As far as I can see, Facebook's "analogy" business model today is mainly to erect billboards on our digital social pathways, and try and get us to turn off the road every so often to buy digital souvenirs. If this sounds suspiciously like the "eyeball" arguments that launched a thousand failed dotcoms, you'd be right. To succeed therefore, it needs to navigate the travails of its own S-1 warning:
If we fail to retain existing users or add new users, or if our users decrease their level of engagement with Facebook, our revenue, financial results, and business may be significantly harmed.
But its also more than that - it's not enough that they don't fall - to justify this valuation over time, these things all have to go up, by more than an order of magnitude by our calculation.
And the next 800m users will not be as wealthy as the last 800m, and after that there aren't many left to find - so additional revenue is not going to come from a pure volume increase, but from a value per user increase. So you have to believe that there will be more money from our mobile usage, more user activities to keep you on the site, more games played, more billboards, and - The Ultimate Goal - that the billboards will be far more targeted than anything that has come before so advertisers will pay far more per view than today.
And to do that you have to intrude on privacy far more than anything has done before.

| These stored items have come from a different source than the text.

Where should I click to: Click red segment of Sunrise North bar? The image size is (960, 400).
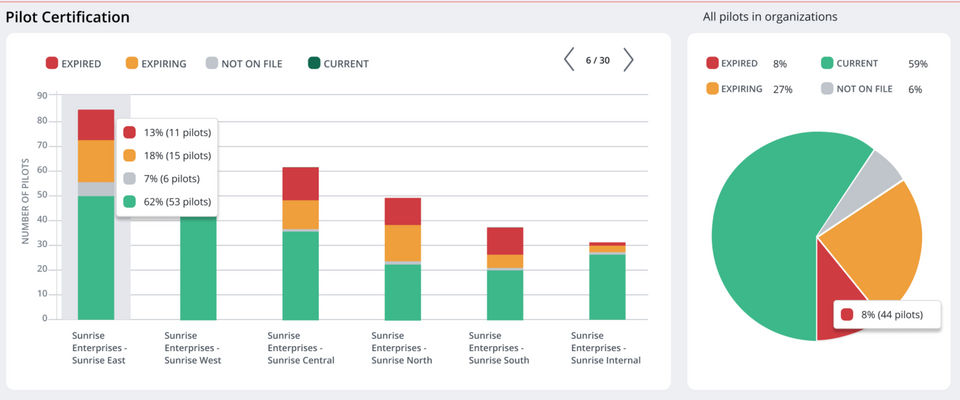click(x=403, y=211)
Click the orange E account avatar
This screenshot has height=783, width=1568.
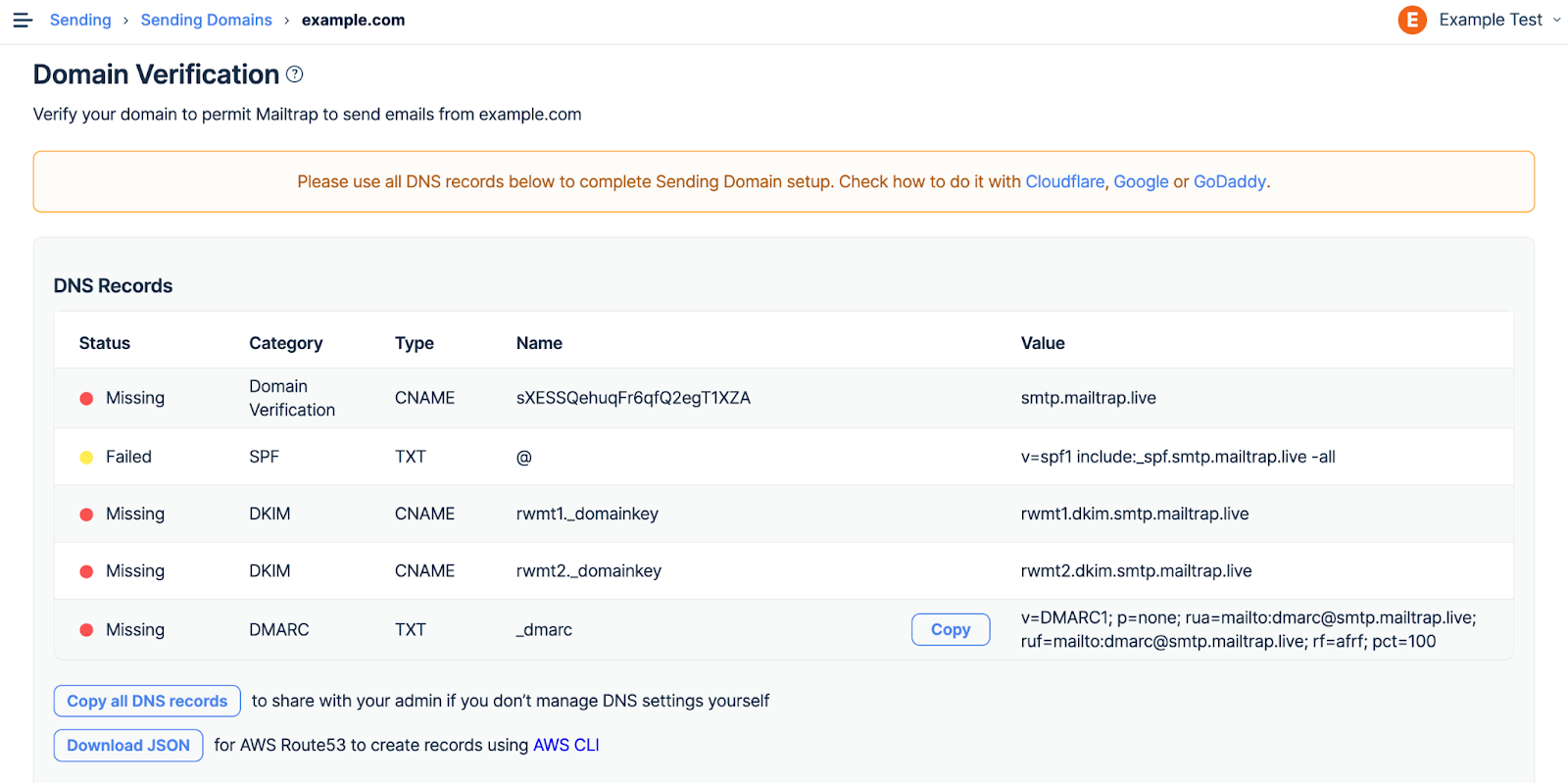click(x=1412, y=20)
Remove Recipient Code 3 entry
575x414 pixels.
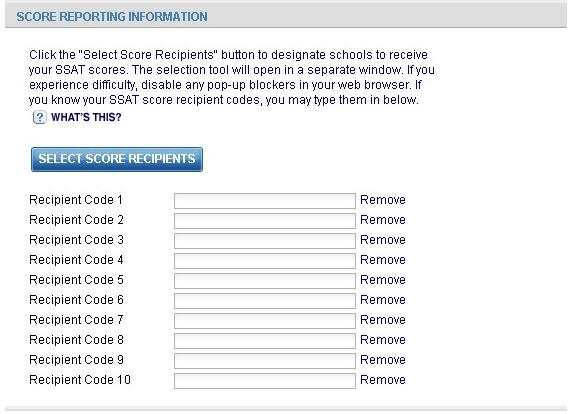383,240
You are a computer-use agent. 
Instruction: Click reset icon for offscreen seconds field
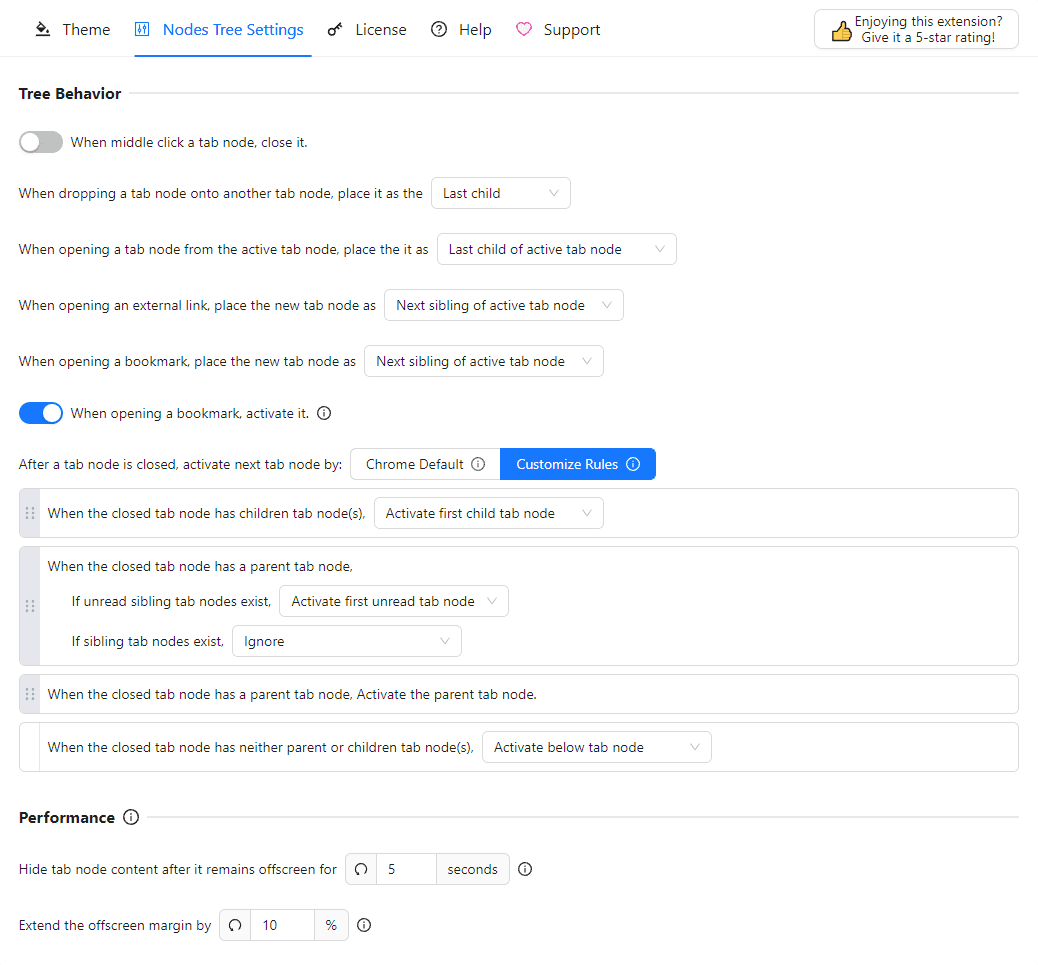(361, 869)
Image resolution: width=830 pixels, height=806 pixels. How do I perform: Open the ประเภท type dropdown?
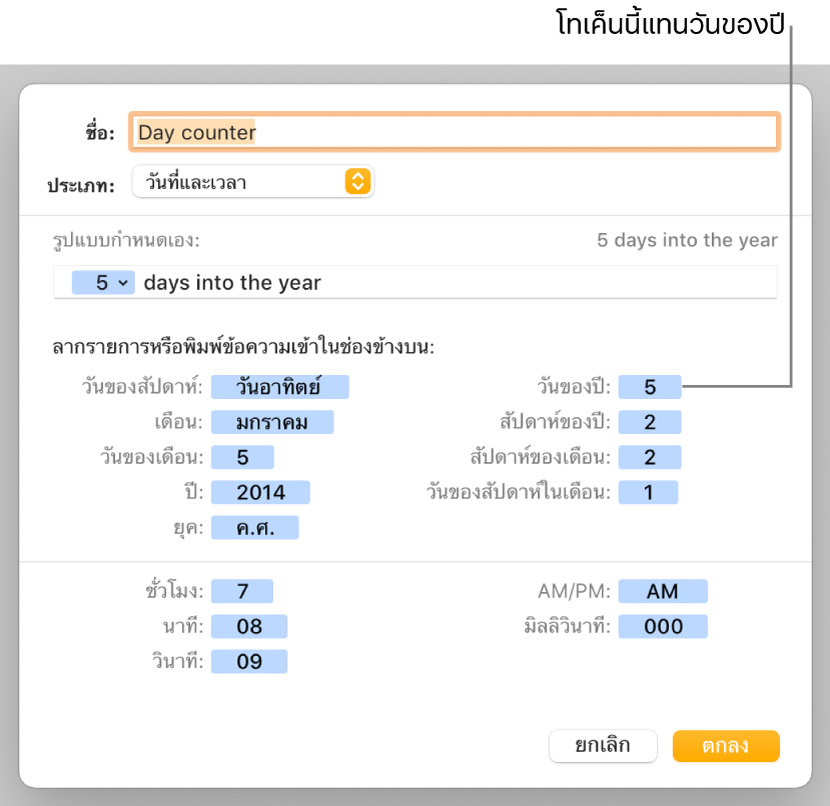pyautogui.click(x=253, y=182)
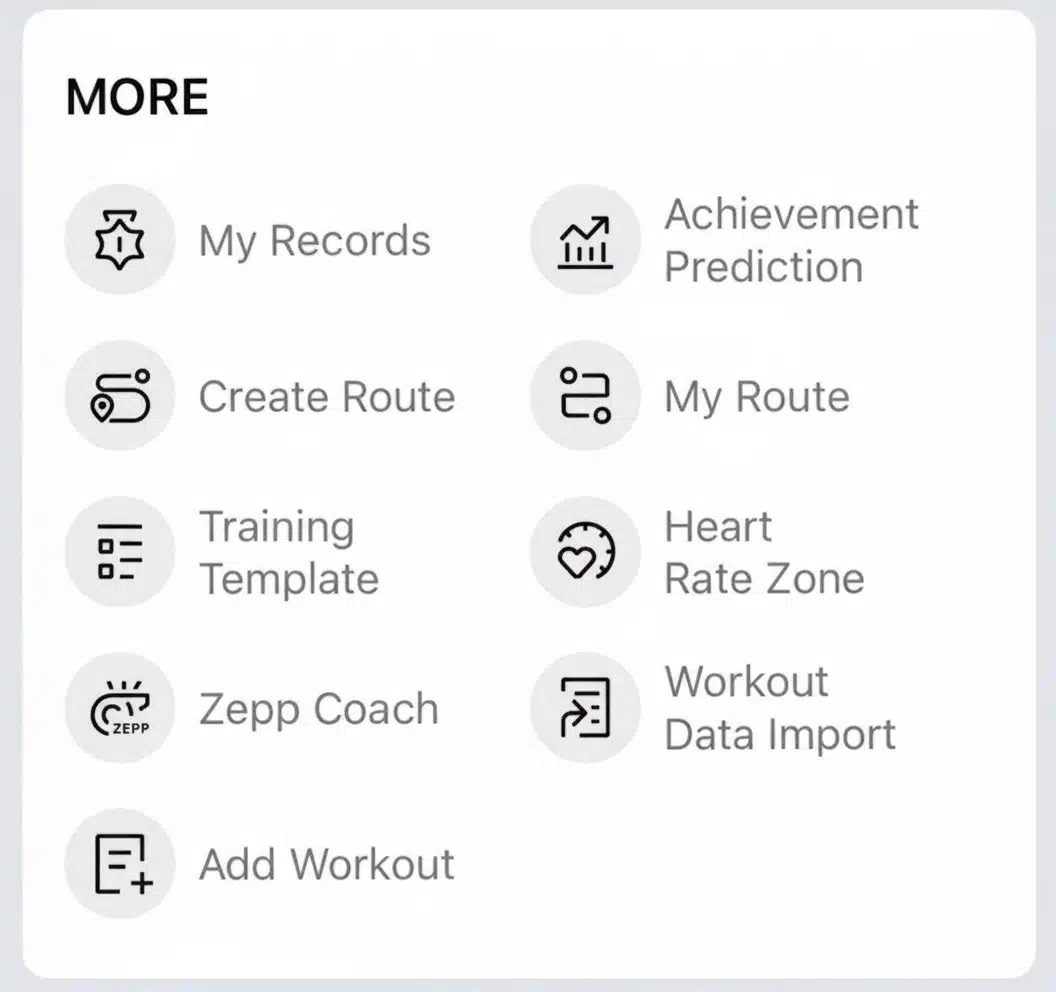Viewport: 1056px width, 992px height.
Task: Open My Records
Action: [x=315, y=239]
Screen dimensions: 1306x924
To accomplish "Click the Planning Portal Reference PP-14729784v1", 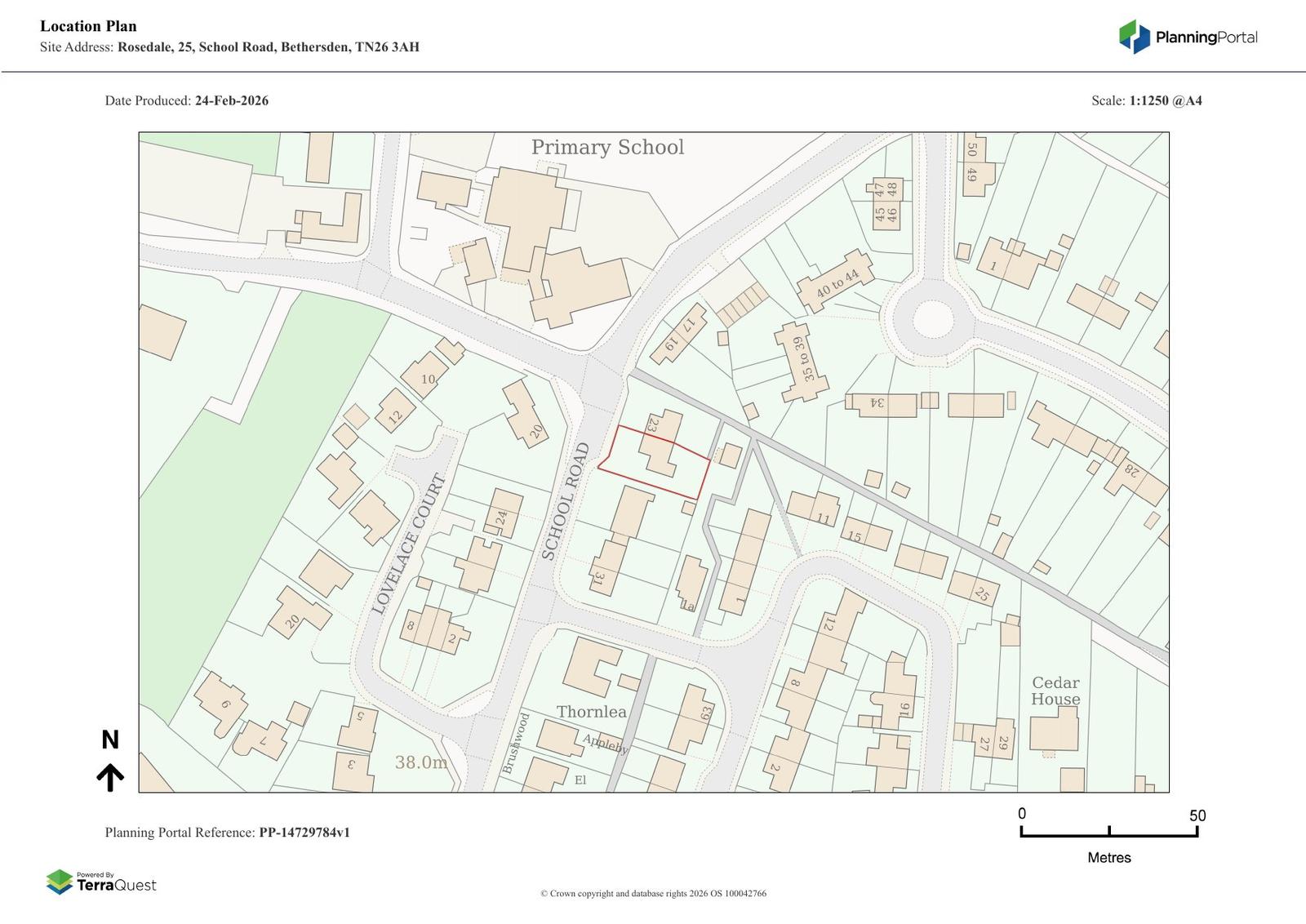I will tap(227, 833).
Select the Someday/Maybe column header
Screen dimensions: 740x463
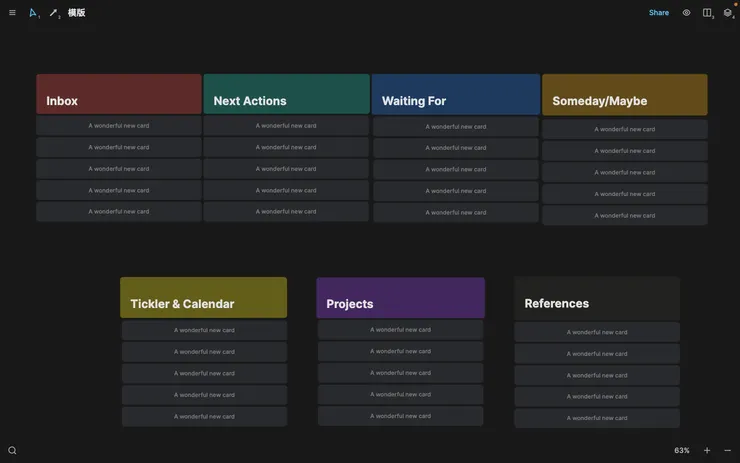click(x=624, y=95)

And for that to be viable you have to believe there will be no backlash to further privacy erosion, social or legal.
Which I don't. We have neen tracking concern about privacy, and it's been growing quite rapidly in the last 2 years.
Which means that Facebook's core business is going to get harder and less profitable to run over time. I don't believe there are major new economies of scale after 800m users, so no new scale benefits. So it comes down to whether you believe they can use the $5bn or so they raise to buy their way into more stickiness and newer, better and more profitable revenue streams. Which I don't believe they can do, at least in the short to medium term (I cite Skype and YouTube as evidence).
I do believe that if anybody can pull it off it is Mark Zuckerberg, he has successfuly navigated all the landmines to date - but he has done it with majority ownership of a private company. But can one do the same with a much scrutinised public company, is the (tens of) billion dollar question?
*Take your digit, expose it to the atmosphere....(Actually, I read a paper once that argued asset bubbles inflate underlying values by an average of c 40% - it was on the Internet, so it must be true....)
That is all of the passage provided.